## Instruções
#1 Reescreve, por favor, o trecho do excerto selecionado que vai de "Como se tem" até "409.º do CPP).", trocando "recorrente" por "requerente".
#2 Indica os números de todos os artigos do CPP citados no excerto selecionado.
#3 Dá seguimento ao excerto selecionado, escrevendo o que vem depois da sua última frase.

Pelo acórdão n.º 5/2017 deste Supremo Tribunal de Justiça (DR I de 23-06-2017) foi fixada jurisprudência no sentido de que «a competência para conhecer do recurso interposto de acórdão do tribunal do júri ou do tribunal colectivo que, em situação de concurso de crimes, tenha aplicado uma pena conjunta superior a cinco anos de prisão, visando apenas o reexame da matéria de direito, pertence ao Supremo Tribunal de Justiça, nos termos do artigo 432.º, n.º 1, alínea c), e n.º 2, do CPP, competindo-lhe também, no âmbito do mesmo recurso, apreciar as questões relativas às penas parcelares englobadas naquela pena, superiores, iguais ou inferiores àquela medida, se impugnadas.»

Como se tem afirmado na jurisprudência deste Tribunal (cfr., entre outros, o acórdão de 14.3.2018, no Proc. 22/08.3JALRA.E1.S1, em www.dgsi.pt), o conhecimento do recurso implica que, no âmbito da sua competência, este Tribunal aprecie e decida todas as questões de direito relacionadas com o objecto e âmbito do recurso delimitado pelo recorrente, com vista à sua boa decisão, sem prejuízo das regras relativas à alteração da qualificação jurídica dos factos e das implicações do princípio da proibição da reformatio in pejus (artigos 424.º, n.º 3, e 409.º do CPP).

## Excertos dos registos
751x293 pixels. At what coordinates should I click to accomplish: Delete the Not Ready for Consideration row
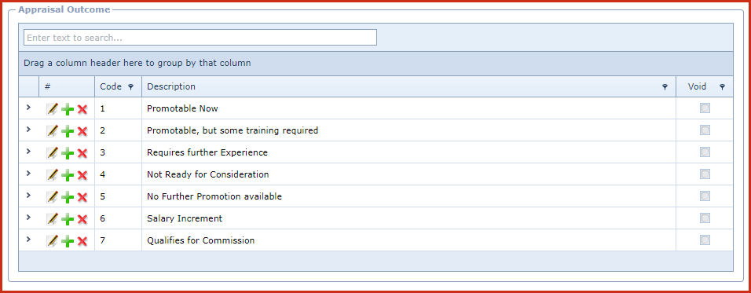click(82, 175)
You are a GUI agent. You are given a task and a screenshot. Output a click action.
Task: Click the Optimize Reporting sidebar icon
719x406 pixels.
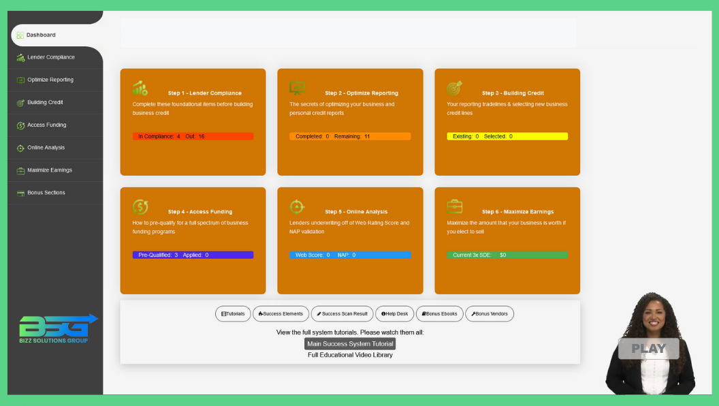coord(20,80)
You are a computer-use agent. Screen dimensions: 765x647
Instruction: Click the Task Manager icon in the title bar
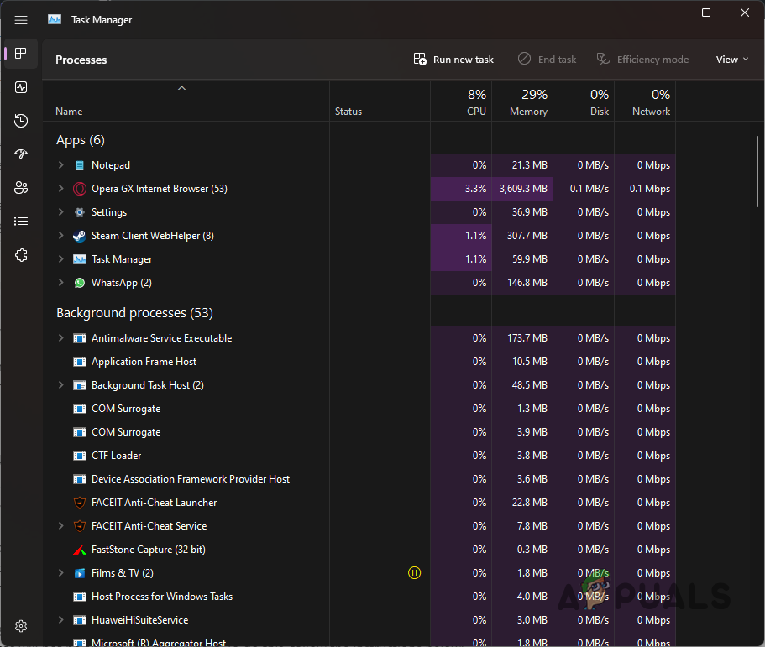pyautogui.click(x=54, y=18)
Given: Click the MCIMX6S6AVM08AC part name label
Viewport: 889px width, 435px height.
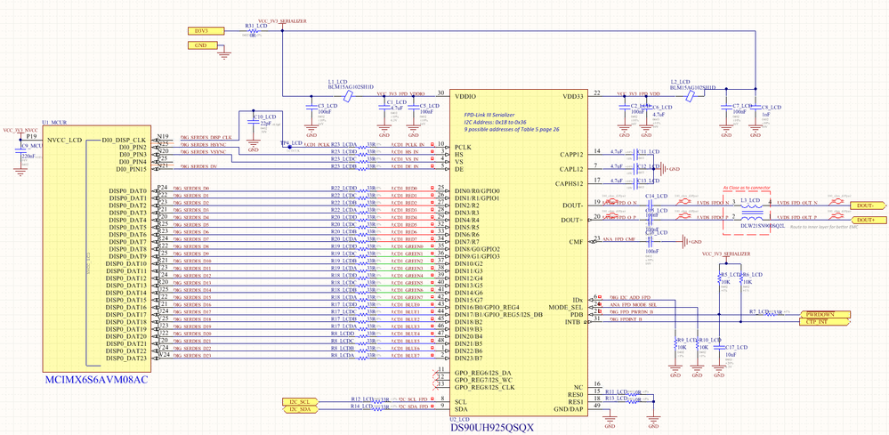Looking at the screenshot, I should pyautogui.click(x=96, y=379).
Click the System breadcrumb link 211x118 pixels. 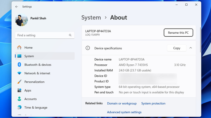click(91, 18)
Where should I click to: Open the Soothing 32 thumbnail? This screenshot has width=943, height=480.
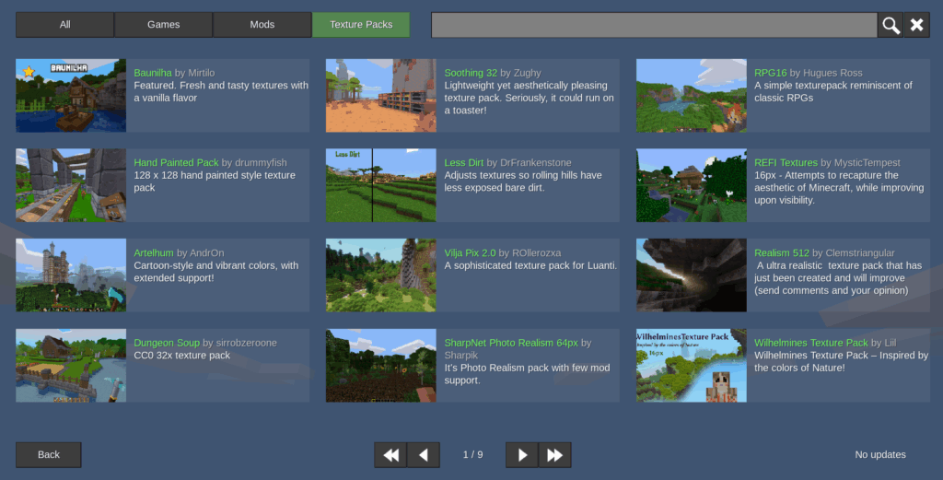point(380,96)
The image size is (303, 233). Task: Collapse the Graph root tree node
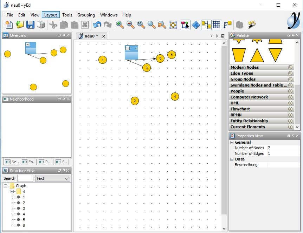point(6,186)

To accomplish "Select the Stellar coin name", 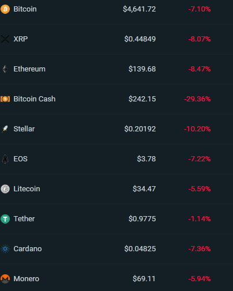I will tap(24, 129).
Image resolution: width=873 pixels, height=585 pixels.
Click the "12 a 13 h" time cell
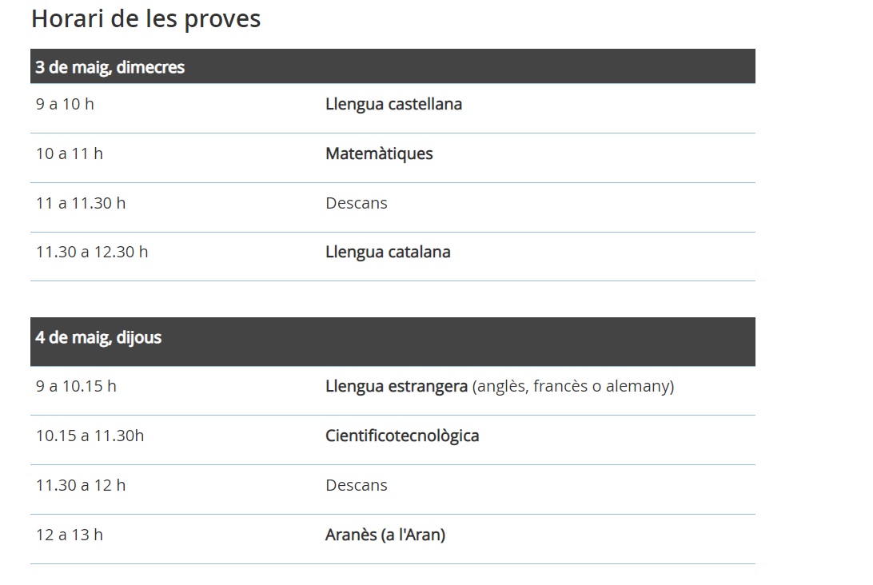coord(70,535)
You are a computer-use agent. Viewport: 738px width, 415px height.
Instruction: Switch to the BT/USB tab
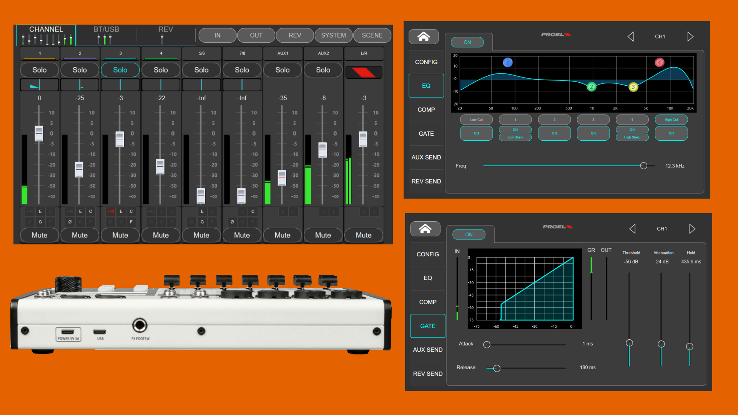click(x=106, y=35)
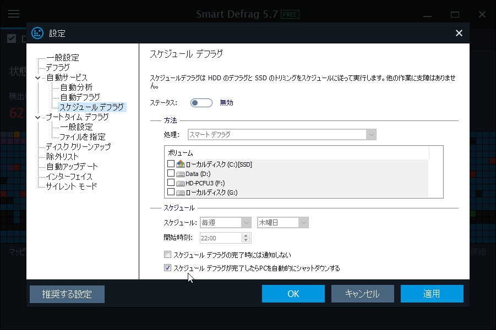Confirm settings with the OK button

[x=293, y=293]
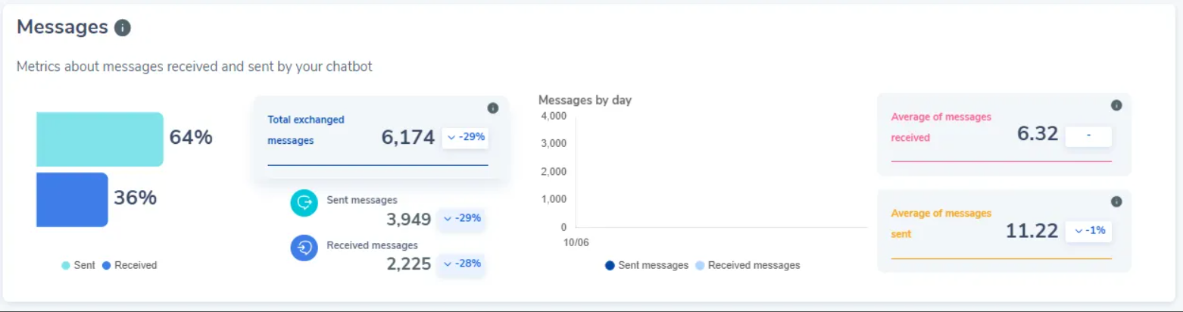Click the -1% badge for average messages sent
This screenshot has width=1183, height=312.
point(1088,231)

## Respostas às tarefas
#1
Como se tem afirmado na jurisprudência deste Tribunal (cfr., entre outros, o acórdão de 14.3.2018, no Proc. 22/08.3JALRA.E1.S1, em www.dgsi.pt), o conhecimento do recurso implica que, no âmbito da sua competência, este Tribunal aprecie e decida todas as questões de direito relacionadas com o objecto e âmbito do recurso delimitado pelo requerente, com vista à sua boa decisão, sem prejuízo das regras relativas à alteração da qualificação jurídica dos factos e das implicações do princípio da proibição da reformatio in pejus (artigos 424.º, n.º 3, e 409.º do CPP).

#2 432.º, 424.º, 409.º

#3
7. Tendo em conta as conclusões da motivação do recurso, este Tribunal é, pois, chamado a apreciar e decidir se a pena única conjunta, de 5 anos e 6 meses de prisão, aplicada aos sete crimes em concurso, em resultado do cúmulo jurídico das penas de prisão anteriormente suspensas na sua execução – sendo que seis dessas penas haviam sido incluídas num anterior cúmulo jurídico em que fora aplicada uma pena única de 5 anos de prisão suspensa na sua execução –, deve ser reduzida para pena não superior a 5 anos de prisão e, sendo-o, deve ser suspensa na sua execução, “ainda que subordinada a qualquer injunção como já decretado anteriormente pelo Tribunal da Relação de Coimbra”.

Para melhor compreensão da pretensão do recorrente, dada a referência feita a anterior decisão do Tribunal da Relação de Coimbra, importa consignar o seguinte, que se extrai das peças processuais juntas aos autos e consideradas na fundamentação da decisão recorrida:

¾ As penas aplicadas no processo n.º 112/14.3GASPS, por acórdão datado de 20-03-2015 (supra, 1.a), foram incluídas em cúmulo jurídico posteriormente efectuado por acórdão de 19.10.2016, proferido no mesmo processo, que nele integrou também a pena de 1 ano e 3 meses de prisão, que havia sido aplicada ao arguido por sentença de 9.12.2014, transitada em julgado no dia 22.9.2015, pela prática de um crime de furto qualificado, por factos cometidos em 1 e 2 de Outubro de 2012, no processo n.º 53/12.9GCRMZ (acórdão de fls. 47-51), tendo-lhe sido aplicada a pena única conjunta de 5 anos e 3 meses de prisão (fls. 51).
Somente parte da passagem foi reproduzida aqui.